H.P. Lovecraft Part 4: The Dunwich Horror

We've been looking at a few of the stories of horror master H.P. Lovecraft, as selected by S.T. Joshi for his collection The Annotated H.P. Lovecraft. Previously we listened to the scrabblings of "The Rats in the Walls" and squinted "The Colour Out of Space". This week we once again visit the more eldrich corners of backwood New England to experience 'The Dunwich Horror.'


There's a saying that to an Englishman, a hundred miles is a long way; and to an American, a hundred years is a long time. We've seen Lovecraft play with this type of scale in "The Rats in the Walls", where he set his story of generational evil stretching back to prehistoric times in England, whose rich, layered history has room to accommodate such a span; and in "Colour Out of Space", where the narrator assumed that the dark rumors about "the strange days" come from ancient legend and is surprised to learn that they occurred within living memory.

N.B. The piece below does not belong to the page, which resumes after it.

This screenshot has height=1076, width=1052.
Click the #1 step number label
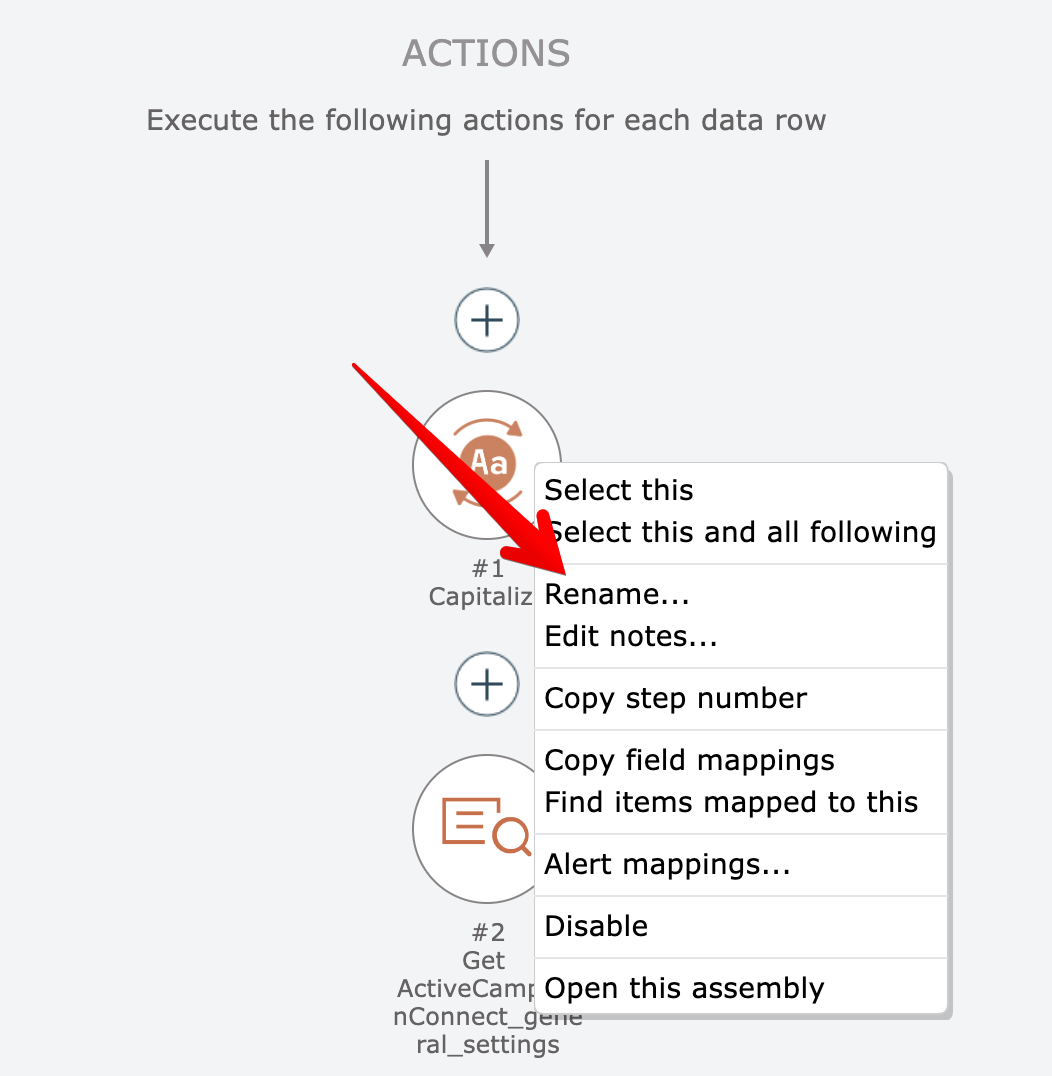488,569
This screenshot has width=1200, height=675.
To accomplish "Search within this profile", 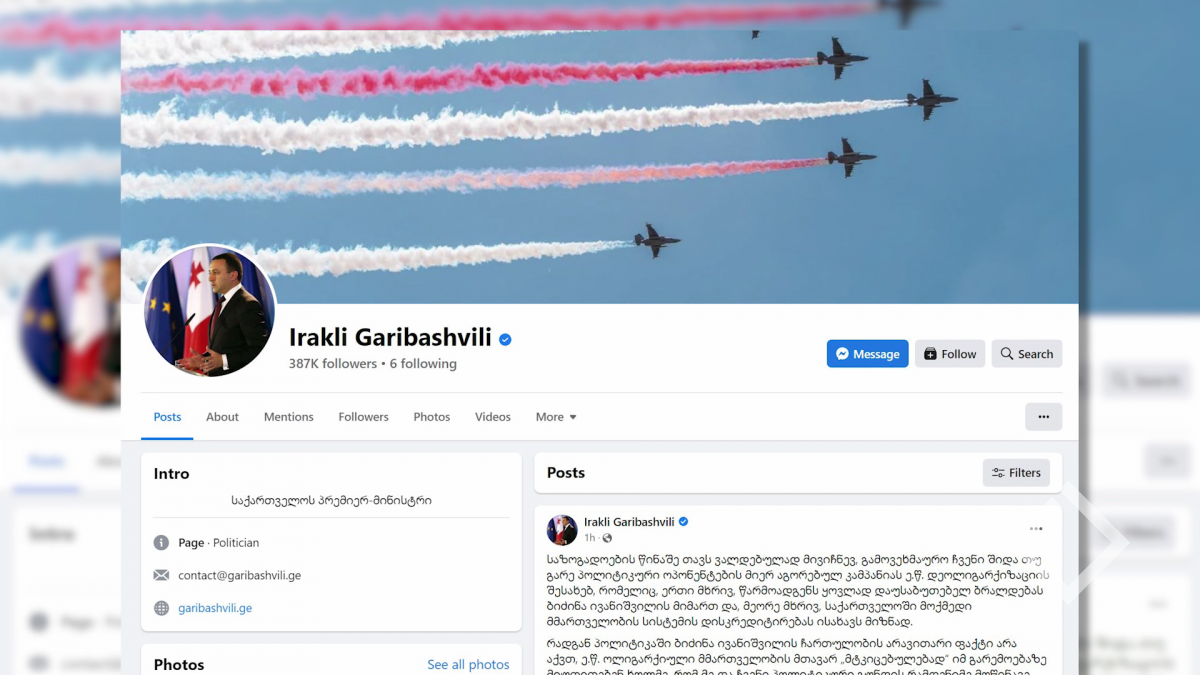I will 1027,354.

Perhaps one of the reasons Lovecraft set so many of his stories in his beloved New England was because as one of the oldest colonial settlements in America, it possesses a sense of depth to its history that, say, Ohio or even New York lack. The ancestors of the Whateley family in the story originally left the town of Salem in 1692 Readers don't have to know that was the year of the Salem Witch Trials to make the association. Lovecraft goes back even further, mentioning circles of standing stones which crown some of the hills in the area, evoking an atmosphere of prehistoric, or at least pre-European times. (Although a curious comment in the text suggests that the stones on Sentinel Hill overlooking the village of Dunwich could be of "caucasian" origin. Does he mean the early white settlers? Or an unknown group of pre-historic white men predating the local Indian tribes? Characteristicly, Lovecraft does not elaborate.)

Lovecraft begins his story, like many of his others, by establishing the atmosphere of the setting. This is something he does quite well. Although he gets some justified mockery for his over-use of shambling, amorphous  non-euclidiean adjectives, he usually saves them for later, when the actual horror begins to encroach. He is quite capable of establishing a tone of quiet menace without them. I think he learned this from Poe, who said that every sentence in a short story ought to go to creating a single mood and that this should be established at the very beginning.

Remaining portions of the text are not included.